● Exercise requirements
Retype the passage on muscle recovery foods, starting with "4. Cottage Cheese" and going on through "pears, and pineapple.".

Tuna packs 22 grams of protein per 3-ounces! And if desiring the convenience of protein shakes, canned or individually-sealed tuna can be a handy option. Pair with freshly cut veggies or whole grain crackers for a sensible, muscle recovery food. Its omega-3 fatty acid content can further reduce and protect against inflammation within the body following a rigorous workout.
3. Cow’s Milk
Regular cow’s milk is a useful, balanced muscle recovery food, as it’s natural carb content offers glycogen repletion while its 8 grams of protein (per cup) fosters muscle repair! Additionally, milk contains both whey (fast-acting) and casein (short-acting) proteins, each appreciated for muscle repair and synthesis. If desiring quicker, more immediate protein absorption, utilizing whey protein is a popular muscle recovery supplement.
4. Cottage Cheese
Being produced from milk, cottage cheese certainly boasts some attention, too. In fact, a mere ½ cup of cottage cheese supplies a whopping 14 grams of protein! Cottage cheese can be mixed into smoothies or paired with fresh peaches, pears, and pineapple.
5. Greek Yogurt
Swapping out traditional yogurt with Greek yogurt is a simple way to boost protein content. One cup (or 8-ounces) of nonfat Greek yogurt supplies 11 grams of protein. It is important, though, to resort to plain yogurt, as flavored products can be packed to the brim with added sugars! Naturally sweeten yogurt with a drizzle of honey or fruit if desired. Blueberries, for example, have been suggested to initiate improved recovery, largely related to its antioxidant content, shown to protect against cellular damage.

● Study material
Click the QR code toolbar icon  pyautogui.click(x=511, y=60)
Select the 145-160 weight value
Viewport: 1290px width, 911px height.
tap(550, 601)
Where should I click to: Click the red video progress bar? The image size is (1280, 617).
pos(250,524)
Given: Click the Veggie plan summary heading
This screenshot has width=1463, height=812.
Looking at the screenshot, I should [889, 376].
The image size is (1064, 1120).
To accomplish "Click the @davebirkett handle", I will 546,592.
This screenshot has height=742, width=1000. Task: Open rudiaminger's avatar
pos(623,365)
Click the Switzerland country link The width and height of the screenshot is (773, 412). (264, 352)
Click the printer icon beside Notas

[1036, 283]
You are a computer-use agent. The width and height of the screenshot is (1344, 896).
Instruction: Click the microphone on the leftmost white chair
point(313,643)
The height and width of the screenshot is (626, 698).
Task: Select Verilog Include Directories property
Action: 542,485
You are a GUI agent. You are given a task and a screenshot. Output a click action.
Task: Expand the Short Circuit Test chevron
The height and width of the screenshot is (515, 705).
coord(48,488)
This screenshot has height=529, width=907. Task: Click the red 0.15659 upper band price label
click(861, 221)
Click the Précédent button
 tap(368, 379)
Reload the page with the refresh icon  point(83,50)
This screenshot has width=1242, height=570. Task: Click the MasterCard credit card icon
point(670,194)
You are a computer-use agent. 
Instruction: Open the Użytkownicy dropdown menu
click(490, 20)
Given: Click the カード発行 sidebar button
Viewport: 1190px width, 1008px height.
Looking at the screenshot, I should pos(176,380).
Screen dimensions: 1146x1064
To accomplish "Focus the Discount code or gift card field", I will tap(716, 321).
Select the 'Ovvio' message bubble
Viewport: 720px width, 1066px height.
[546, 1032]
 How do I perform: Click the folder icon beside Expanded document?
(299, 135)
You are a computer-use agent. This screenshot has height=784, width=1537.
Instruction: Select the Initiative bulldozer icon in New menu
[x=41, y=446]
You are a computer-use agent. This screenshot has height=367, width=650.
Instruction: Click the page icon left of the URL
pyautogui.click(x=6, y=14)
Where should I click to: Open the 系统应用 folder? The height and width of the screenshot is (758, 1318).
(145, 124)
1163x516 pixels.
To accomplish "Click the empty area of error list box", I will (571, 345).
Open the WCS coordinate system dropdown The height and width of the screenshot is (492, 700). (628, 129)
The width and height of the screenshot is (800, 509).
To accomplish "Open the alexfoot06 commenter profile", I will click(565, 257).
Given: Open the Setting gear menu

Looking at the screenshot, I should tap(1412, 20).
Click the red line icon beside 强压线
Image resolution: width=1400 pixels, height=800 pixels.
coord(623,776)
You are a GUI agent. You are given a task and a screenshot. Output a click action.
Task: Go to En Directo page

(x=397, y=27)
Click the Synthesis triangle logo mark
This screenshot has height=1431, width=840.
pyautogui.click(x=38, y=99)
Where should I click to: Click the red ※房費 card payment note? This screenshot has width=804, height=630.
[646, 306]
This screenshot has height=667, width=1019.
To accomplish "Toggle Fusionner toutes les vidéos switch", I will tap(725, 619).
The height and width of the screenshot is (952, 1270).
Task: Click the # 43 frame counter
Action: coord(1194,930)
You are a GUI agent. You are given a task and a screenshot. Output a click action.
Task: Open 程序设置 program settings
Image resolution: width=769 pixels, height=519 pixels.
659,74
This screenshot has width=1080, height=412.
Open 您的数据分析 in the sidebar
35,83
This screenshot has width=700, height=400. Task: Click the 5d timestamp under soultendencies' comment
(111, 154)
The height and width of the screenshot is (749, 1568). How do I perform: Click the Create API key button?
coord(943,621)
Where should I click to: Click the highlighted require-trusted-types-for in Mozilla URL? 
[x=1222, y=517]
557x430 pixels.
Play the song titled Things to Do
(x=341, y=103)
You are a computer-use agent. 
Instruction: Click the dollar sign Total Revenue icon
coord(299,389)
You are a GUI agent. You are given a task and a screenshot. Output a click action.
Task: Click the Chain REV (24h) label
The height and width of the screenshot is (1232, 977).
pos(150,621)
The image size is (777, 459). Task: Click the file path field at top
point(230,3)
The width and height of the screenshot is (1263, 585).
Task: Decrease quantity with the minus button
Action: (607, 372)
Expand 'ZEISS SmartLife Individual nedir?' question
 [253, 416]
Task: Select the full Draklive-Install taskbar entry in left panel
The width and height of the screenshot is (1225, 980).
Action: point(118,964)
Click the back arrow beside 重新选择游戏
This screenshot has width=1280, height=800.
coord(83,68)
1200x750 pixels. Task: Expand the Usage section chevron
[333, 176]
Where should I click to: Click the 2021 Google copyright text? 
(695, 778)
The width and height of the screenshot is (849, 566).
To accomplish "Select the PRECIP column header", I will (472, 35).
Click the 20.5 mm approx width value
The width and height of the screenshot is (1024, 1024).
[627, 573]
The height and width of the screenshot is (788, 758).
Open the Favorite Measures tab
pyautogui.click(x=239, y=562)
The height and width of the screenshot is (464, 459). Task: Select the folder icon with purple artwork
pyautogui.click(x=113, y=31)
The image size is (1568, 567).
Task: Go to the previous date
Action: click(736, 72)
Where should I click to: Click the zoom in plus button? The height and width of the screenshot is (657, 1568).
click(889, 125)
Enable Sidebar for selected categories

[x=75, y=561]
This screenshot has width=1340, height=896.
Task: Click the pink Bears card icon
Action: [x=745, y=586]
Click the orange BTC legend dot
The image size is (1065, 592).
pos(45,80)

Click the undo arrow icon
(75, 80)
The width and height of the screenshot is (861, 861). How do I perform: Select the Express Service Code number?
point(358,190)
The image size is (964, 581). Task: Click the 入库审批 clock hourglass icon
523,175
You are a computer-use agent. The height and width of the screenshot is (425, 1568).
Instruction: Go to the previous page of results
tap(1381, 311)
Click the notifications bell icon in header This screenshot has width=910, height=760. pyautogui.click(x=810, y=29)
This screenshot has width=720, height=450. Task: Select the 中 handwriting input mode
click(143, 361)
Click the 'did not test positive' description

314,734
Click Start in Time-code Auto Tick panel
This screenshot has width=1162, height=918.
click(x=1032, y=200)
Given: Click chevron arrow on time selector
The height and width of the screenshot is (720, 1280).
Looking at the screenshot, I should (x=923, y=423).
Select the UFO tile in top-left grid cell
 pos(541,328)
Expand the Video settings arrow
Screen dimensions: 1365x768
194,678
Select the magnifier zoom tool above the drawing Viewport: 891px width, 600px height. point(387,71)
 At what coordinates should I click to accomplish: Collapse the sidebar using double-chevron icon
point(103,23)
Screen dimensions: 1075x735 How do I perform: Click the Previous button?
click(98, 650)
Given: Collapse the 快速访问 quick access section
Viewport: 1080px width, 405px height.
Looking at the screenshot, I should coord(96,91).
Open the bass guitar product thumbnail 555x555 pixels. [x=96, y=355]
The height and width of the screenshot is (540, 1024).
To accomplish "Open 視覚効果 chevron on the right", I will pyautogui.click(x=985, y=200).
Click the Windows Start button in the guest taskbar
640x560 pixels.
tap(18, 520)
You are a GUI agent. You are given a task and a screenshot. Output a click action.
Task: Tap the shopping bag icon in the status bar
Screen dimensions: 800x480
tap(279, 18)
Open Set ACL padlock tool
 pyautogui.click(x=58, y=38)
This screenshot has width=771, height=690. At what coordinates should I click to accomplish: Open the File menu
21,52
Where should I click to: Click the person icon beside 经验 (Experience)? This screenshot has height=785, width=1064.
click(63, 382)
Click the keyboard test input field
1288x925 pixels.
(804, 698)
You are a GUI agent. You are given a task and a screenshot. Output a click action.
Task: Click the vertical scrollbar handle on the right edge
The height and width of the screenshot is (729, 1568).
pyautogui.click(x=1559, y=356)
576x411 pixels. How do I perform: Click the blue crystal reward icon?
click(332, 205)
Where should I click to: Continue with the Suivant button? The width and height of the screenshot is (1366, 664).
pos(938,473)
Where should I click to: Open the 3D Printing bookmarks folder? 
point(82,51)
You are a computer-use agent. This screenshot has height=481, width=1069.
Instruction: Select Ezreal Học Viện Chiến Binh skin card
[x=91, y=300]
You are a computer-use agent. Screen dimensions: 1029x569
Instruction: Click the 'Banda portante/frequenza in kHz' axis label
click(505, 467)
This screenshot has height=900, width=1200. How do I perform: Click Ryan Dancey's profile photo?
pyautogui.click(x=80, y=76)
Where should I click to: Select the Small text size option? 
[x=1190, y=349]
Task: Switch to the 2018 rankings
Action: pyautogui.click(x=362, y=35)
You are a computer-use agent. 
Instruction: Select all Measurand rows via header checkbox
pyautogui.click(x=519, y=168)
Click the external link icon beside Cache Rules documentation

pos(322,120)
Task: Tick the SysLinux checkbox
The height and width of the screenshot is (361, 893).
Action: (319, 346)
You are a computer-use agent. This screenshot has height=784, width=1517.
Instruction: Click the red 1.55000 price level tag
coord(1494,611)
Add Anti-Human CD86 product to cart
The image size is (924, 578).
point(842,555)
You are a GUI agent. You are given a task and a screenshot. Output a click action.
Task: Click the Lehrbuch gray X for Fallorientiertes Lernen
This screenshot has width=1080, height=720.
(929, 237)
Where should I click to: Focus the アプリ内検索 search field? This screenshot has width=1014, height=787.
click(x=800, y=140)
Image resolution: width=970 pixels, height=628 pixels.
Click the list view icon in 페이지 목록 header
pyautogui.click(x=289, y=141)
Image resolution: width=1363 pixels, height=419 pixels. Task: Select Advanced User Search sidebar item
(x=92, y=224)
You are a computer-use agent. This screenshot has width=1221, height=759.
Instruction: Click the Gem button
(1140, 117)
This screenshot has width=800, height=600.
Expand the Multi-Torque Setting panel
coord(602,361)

● Solution for this problem
4. Cottage Cheese
Being produced from milk, cottage cheese certainly boasts some attention, too. In fact, a mere ½ cup of cottage cheese supplies a whopping 14 grams of protein! Cottage cheese can be mixed into smoothies or paired with fresh peaches, pears, and pineapple.